Conor Cunningham’s blog on SQL Server, data-driven applications, and pretty much whatever other random stuff he decides to post.
I was asked to comment on a post about the order of WHERE NOT EXISTS (<subquery>) in a query and its impact on a query plan.
Specifically this thread:
Broadly, SQL Server does attempt to make it so that the order in which you write a query does not matter in terms of plan choice. For many of the common cases, we have done this work. I was reading through the source code last night and I don’t believe we do relative reordering of WHERE NOT EXISTS subqueries (which in the academic literature is called an anti-semi-join) in the same scope.
In the specific customer case, the customer actually did WHERE NOT EXISTS (SELECT TOP 1 … <rest of subquery>).
I will specifically recommend _against_ doing this as a general practice.

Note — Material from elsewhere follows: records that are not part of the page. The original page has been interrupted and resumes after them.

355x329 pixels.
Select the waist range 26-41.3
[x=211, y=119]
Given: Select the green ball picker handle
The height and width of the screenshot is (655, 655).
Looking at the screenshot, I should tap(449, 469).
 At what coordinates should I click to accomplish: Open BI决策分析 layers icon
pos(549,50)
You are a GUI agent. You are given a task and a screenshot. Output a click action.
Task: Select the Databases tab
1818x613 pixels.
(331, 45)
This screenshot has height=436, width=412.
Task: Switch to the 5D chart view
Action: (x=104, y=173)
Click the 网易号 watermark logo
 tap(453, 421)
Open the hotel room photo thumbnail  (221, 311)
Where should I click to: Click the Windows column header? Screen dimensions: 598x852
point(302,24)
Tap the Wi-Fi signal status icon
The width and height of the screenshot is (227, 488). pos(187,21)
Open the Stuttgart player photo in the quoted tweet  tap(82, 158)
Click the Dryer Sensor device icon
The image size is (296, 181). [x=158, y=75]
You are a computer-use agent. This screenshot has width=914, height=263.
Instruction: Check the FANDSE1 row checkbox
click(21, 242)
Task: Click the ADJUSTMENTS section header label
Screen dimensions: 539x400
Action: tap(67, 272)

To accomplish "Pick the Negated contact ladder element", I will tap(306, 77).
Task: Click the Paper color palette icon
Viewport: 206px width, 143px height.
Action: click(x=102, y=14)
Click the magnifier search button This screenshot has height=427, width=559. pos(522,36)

The Optimizer can do all sorts of magic to transform semi-joins to joins and joins to semi-joins, and there are reorderings that are blocked if you do the TOP 1 (since it is not a relational operator). The SQL Optimizer is smart enough to know not to retrieve more than one row for any WHERE EXISTS or WHERE NOT EXISTS subquery, so you should not consider it necessary or wise to add TOP 1 for this case. (Perhaps there are cases when it is appropriate, but I don’t know of any general cases that could not be solved by using other hints).
As I have posted before, there are some cases where SQL does not do every possible rule transformation because some of them are just not common enough.
Also, remember that we do add rules each release, so don’t assume that we never do these rewrites. We like adding transformation rules in the engine :).
Thanks for the post! I have a few followup questions though. In this post, your wording makes it seem like the TOP operator is the culprit behind the lack or join optimization; however, at the bottom of the MSDN thread Brad Schulz provides an example that does not use the top operator. So is it fair to say that the optimizer does not optimize ANTI-SEMI predicates at all, regardless of the top operator? Additionally this behavior is not limited to ANTI-SEMI joins, as this also occurs with correlated subqueries, in the predicate. Are these not being optimized too?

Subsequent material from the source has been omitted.